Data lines
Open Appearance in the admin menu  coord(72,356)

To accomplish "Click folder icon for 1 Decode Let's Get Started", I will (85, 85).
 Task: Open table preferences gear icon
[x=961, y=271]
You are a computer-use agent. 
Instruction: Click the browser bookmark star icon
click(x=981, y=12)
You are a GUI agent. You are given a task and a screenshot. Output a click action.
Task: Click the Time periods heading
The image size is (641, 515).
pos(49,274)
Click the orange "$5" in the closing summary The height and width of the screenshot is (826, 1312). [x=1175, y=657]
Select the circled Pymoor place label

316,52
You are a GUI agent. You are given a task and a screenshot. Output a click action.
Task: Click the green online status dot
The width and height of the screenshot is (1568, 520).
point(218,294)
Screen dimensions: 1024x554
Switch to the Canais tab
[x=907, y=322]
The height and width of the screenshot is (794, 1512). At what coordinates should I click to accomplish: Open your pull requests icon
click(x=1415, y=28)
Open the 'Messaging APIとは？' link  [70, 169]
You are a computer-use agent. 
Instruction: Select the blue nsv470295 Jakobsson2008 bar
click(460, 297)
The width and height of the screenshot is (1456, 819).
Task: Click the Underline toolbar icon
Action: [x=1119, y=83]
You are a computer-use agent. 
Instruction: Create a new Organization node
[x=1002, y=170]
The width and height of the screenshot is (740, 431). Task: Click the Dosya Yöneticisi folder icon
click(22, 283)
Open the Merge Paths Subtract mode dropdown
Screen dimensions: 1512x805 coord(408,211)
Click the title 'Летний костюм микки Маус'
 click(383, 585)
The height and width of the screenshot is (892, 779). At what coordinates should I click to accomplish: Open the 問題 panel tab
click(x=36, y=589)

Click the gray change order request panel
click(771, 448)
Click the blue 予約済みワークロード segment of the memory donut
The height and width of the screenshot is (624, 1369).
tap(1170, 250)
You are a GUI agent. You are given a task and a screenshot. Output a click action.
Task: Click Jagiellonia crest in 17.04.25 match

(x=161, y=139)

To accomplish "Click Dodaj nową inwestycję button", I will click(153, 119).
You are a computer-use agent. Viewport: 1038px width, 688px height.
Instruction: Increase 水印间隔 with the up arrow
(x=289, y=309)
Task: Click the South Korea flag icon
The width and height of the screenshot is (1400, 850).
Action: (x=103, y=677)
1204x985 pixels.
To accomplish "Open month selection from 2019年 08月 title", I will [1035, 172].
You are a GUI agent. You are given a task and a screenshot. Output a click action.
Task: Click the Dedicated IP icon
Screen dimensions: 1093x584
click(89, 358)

◆ Problem to work on
Copy out every one of the lines above without changing anything.

◆ Full solution
Open Appearance in the admin menu  coord(72,356)

To accomplish "Click folder icon for 1 Decode Let's Get Started", I will (85, 85).
 Task: Open table preferences gear icon
[x=961, y=271]
You are a computer-use agent. 
Instruction: Click the browser bookmark star icon
click(x=981, y=12)
You are a GUI agent. You are given a task and a screenshot. Output a click action.
Task: Click the Time periods heading
The image size is (641, 515).
pos(49,274)
Click the orange "$5" in the closing summary The height and width of the screenshot is (826, 1312). [x=1175, y=657]
Select the circled Pymoor place label

316,52
You are a GUI agent. You are given a task and a screenshot. Output a click action.
Task: Click the green online status dot
The width and height of the screenshot is (1568, 520).
point(218,294)
Screen dimensions: 1024x554
Switch to the Canais tab
[x=907, y=322]
The height and width of the screenshot is (794, 1512). At what coordinates should I click to accomplish: Open your pull requests icon
click(x=1415, y=28)
Open the 'Messaging APIとは？' link  [70, 169]
You are a computer-use agent. 
Instruction: Select the blue nsv470295 Jakobsson2008 bar
click(460, 297)
The width and height of the screenshot is (1456, 819).
Task: Click the Underline toolbar icon
Action: [x=1119, y=83]
You are a computer-use agent. 
Instruction: Create a new Organization node
[x=1002, y=170]
The width and height of the screenshot is (740, 431). Task: Click the Dosya Yöneticisi folder icon
click(22, 283)
Open the Merge Paths Subtract mode dropdown
Screen dimensions: 1512x805 coord(408,211)
Click the title 'Летний костюм микки Маус'
 click(383, 585)
The height and width of the screenshot is (892, 779). At what coordinates should I click to accomplish: Open the 問題 panel tab
click(x=36, y=589)

Click the gray change order request panel
click(771, 448)
Click the blue 予約済みワークロード segment of the memory donut
The height and width of the screenshot is (624, 1369).
tap(1170, 250)
You are a GUI agent. You are given a task and a screenshot. Output a click action.
Task: Click Jagiellonia crest in 17.04.25 match

(x=161, y=139)

To accomplish "Click Dodaj nową inwestycję button", I will click(153, 119).
You are a computer-use agent. Viewport: 1038px width, 688px height.
Instruction: Increase 水印间隔 with the up arrow
(x=289, y=309)
Task: Click the South Korea flag icon
The width and height of the screenshot is (1400, 850).
Action: (x=103, y=677)
1204x985 pixels.
To accomplish "Open month selection from 2019年 08月 title", I will [1035, 172].
You are a GUI agent. You are given a task and a screenshot. Output a click action.
Task: Click the Dedicated IP icon
Screen dimensions: 1093x584
click(89, 358)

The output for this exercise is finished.